▶ TAREFA PROPOSTA 1
Diga se cada afirmação concorda com o texto citado, respondendo sim ou não e citando literalmente as palavras do texto que decidem: (a) o homem descrito não quer saber do andar da paróquia; (b) a duração das acanhadas criaturas mede-se por uma ou duas estações do ano; (c) Deus quis dar-nos os espelhos como ferramentas para interpretar a Natureza.
▶ TAREFA PROPOSTA 2
Transcreva do texto citado o trecho que começa em "Ou quiçá a música: canções" e segue até "recanto do cosmos.".

── TEXTO CITADO ──

Ou quiçá a música: canções que se revelam e descrevem evoluções tão erráticas como harmoniosas nos canais que conduzem dos olhos à alma, espelhos que Deus, em suprema sabedoria na grande urdidura do Mundo - e porque é que existe algo em vez de nada? coçai a nomenclatura e torcei-vos entre Deus e a axiomática mecanicista, que eu vos direi quando parar - quis dar-nos por ferramentas com as quais interpretar a Natureza, o seu plano e o seu rumo, e as coisas frágeis que vicejam contra a certeza da morte em cada recanto do cosmos.

 

Sucumbido à carícia irrevogável de um amor inevitável, ombreando como um Atlas que ao tempo sacudira dos ombros o lastro das coisas mesquinhas, tal homem observa com a bonomia de um bonzo o andar da paróquia, os chilreios efémeros das acanhadas criaturas cuja duração se mede pelo braço de uma ou duas estações do ano. Não quer saber? Quer, mas é-lhe convivial, demove-o por menos de uma colcheia do rumo que o coração e as mãos lhe mandam traçar por já estar imbuído, entranhado, imolado e perenemente elevado ao rol dos imperecíveis de amor.

───
── DADOS EXTRAÍDOS ──

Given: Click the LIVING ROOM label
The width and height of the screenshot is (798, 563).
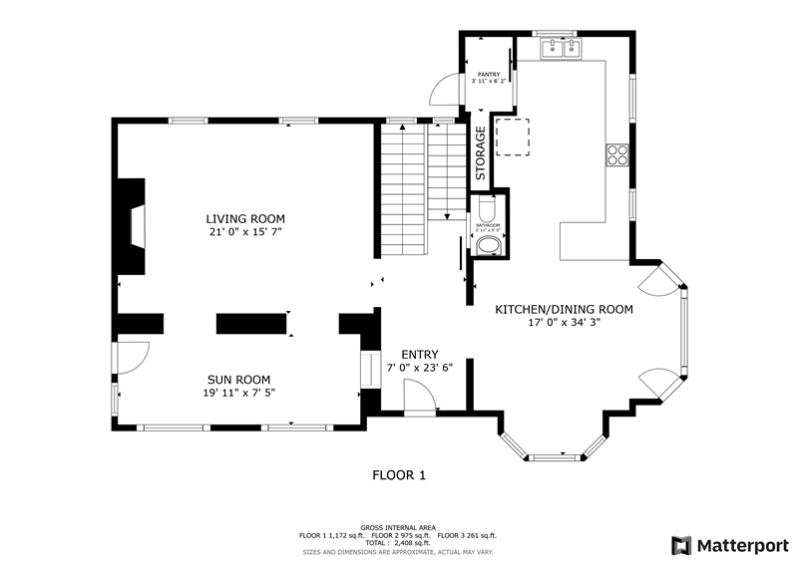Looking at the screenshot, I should [x=245, y=219].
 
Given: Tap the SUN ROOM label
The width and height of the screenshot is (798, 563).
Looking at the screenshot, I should [x=239, y=379].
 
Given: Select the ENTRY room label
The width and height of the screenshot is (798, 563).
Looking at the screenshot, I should [x=419, y=355].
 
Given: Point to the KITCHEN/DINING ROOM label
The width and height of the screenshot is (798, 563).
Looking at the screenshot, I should [x=565, y=309].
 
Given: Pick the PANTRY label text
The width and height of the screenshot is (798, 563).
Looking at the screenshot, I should [x=488, y=75].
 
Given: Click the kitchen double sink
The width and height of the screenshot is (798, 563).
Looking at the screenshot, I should [x=561, y=48].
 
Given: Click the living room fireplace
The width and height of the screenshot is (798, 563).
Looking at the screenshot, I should [x=133, y=227].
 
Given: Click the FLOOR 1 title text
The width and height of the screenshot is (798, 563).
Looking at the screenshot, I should [x=399, y=475].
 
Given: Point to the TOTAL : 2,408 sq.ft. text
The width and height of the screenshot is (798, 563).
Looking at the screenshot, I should [x=399, y=542].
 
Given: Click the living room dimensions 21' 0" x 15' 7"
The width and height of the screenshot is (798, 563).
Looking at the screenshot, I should [x=245, y=232].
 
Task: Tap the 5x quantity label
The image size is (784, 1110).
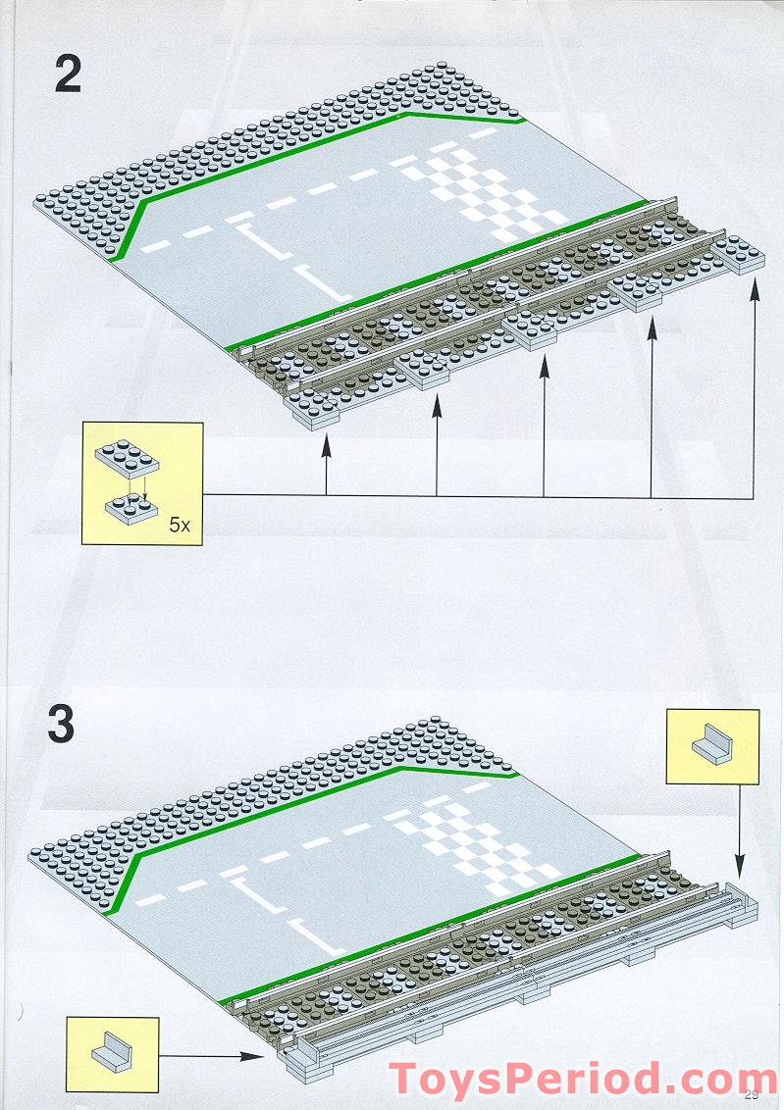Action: click(x=179, y=525)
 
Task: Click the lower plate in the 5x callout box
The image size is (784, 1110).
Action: click(x=131, y=509)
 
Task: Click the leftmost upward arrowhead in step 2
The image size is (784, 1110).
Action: click(x=327, y=445)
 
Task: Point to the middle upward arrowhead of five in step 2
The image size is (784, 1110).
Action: click(x=544, y=366)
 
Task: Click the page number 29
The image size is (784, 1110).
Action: click(x=753, y=1095)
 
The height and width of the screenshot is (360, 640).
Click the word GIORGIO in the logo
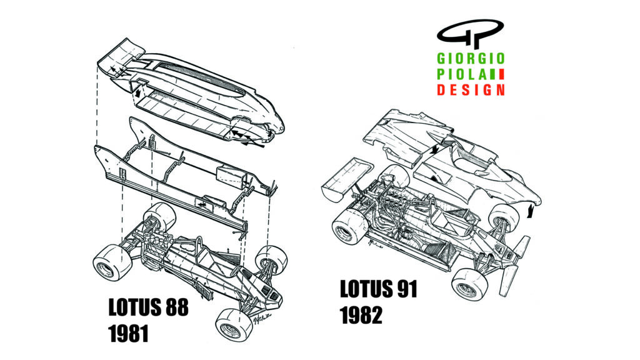point(471,59)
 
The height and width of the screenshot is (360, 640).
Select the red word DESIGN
point(471,89)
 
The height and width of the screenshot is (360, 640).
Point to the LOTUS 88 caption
point(148,308)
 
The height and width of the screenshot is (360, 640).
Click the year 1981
point(128,332)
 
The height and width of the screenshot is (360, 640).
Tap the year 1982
point(361,315)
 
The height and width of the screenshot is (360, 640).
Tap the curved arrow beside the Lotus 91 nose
point(531,209)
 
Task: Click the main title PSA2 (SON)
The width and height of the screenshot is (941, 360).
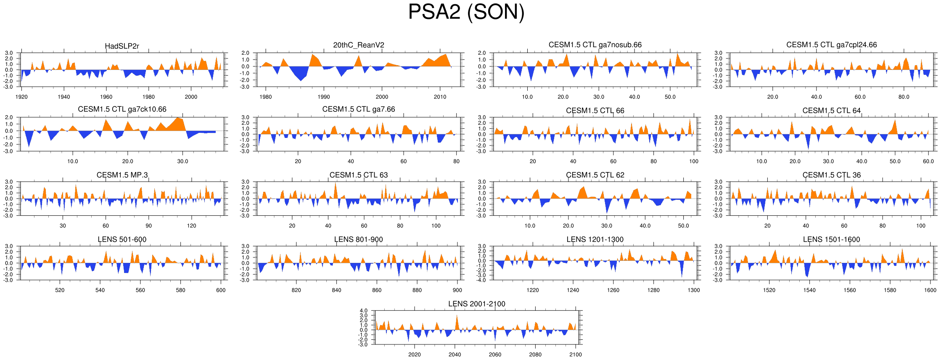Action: [x=466, y=12]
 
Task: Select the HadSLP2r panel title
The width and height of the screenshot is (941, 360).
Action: [x=122, y=46]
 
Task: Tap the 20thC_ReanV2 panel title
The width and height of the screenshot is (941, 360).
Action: [x=358, y=45]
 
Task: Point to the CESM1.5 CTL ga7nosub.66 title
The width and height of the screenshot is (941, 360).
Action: [x=595, y=45]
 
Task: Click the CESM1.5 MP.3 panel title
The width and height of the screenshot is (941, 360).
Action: [x=122, y=175]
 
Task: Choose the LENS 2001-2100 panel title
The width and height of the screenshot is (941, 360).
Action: [x=476, y=304]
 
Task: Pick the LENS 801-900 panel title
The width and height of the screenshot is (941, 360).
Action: [x=358, y=239]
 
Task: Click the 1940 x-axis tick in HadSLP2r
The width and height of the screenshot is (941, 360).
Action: [x=64, y=97]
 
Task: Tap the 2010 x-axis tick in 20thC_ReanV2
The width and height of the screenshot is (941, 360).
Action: [x=440, y=97]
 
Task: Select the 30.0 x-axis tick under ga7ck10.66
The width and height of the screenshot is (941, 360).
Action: [x=182, y=161]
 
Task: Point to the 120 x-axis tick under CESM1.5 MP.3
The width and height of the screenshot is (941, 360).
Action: [x=191, y=225]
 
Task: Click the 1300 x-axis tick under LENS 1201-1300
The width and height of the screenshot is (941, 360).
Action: [x=694, y=290]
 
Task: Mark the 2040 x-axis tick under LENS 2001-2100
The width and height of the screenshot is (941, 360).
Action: [x=455, y=355]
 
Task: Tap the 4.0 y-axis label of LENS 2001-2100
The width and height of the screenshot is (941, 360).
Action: [x=364, y=311]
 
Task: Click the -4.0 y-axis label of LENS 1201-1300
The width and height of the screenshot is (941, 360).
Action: [x=482, y=280]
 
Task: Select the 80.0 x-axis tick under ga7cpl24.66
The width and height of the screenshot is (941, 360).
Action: [x=904, y=97]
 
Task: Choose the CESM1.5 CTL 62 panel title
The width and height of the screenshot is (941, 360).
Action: [x=595, y=175]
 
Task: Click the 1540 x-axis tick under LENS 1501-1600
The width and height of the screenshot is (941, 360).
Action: [x=809, y=290]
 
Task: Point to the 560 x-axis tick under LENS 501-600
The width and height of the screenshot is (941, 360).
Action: [x=140, y=290]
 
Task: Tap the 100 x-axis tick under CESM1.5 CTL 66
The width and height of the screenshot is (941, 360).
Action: [x=694, y=161]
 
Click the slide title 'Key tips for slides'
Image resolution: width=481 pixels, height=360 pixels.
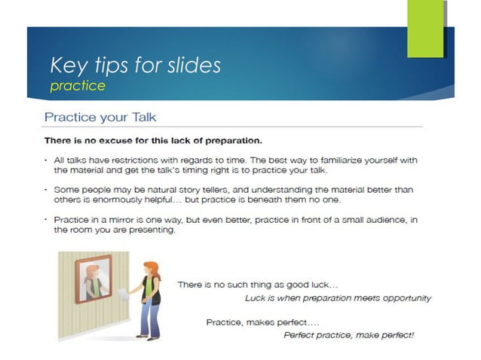pyautogui.click(x=135, y=65)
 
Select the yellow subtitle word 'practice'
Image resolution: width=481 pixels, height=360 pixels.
pyautogui.click(x=77, y=86)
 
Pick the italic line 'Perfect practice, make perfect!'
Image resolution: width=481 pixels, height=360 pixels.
pyautogui.click(x=348, y=334)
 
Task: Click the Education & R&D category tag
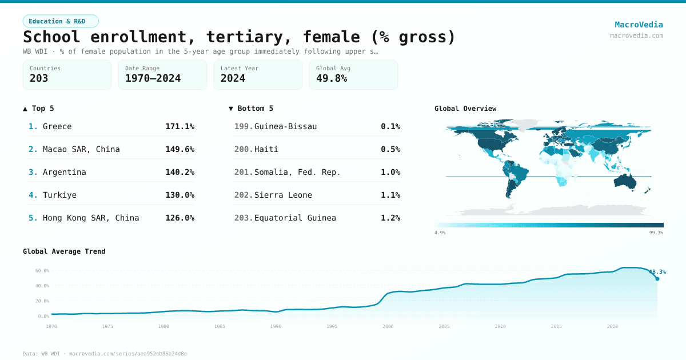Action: [61, 21]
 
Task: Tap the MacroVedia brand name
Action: [639, 25]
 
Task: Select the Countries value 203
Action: [39, 78]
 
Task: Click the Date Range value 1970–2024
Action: [153, 78]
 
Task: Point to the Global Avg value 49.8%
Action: [332, 78]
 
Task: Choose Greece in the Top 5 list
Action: [57, 126]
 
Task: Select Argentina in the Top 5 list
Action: [65, 172]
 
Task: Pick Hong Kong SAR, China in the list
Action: [91, 218]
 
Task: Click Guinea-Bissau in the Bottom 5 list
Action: [285, 126]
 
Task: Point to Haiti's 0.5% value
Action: [390, 149]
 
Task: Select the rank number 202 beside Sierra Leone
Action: [243, 195]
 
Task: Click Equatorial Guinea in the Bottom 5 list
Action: [295, 218]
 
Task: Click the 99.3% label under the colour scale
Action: [656, 233]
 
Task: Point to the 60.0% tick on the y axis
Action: [42, 270]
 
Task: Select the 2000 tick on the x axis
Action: [388, 326]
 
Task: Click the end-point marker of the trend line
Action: [657, 278]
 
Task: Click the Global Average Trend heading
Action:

───

▶ RESULTADO CORRETO 1
(a) Não: "Não quer saber? Quer, mas é-lhe convivial"
(b) Sim: "cuja duração se mede pelo braço de uma ou duas estações do ano"
(c) Sim: "espelhos que Deus" e "quis dar-nos por ferramentas com as quais interpretar a Natureza"

▶ RESULTADO CORRETO 2
Ou quiçá a música: canções que se revelam e descrevem evoluções tão erráticas como harmoniosas nos canais que conduzem dos olhos à alma, espelhos que Deus, em suprema sabedoria na grande urdidura do Mundo - e porque é que existe algo em vez de nada? coçai a nomenclatura e torcei-vos entre Deus e a axiomática mecanicista, que eu vos direi quando parar - quis dar-nos por ferramentas com as quais interpretar a Natureza, o seu plano e o seu rumo, e as coisas frágeis que vicejam contra a certeza da morte em cada recanto do cosmos.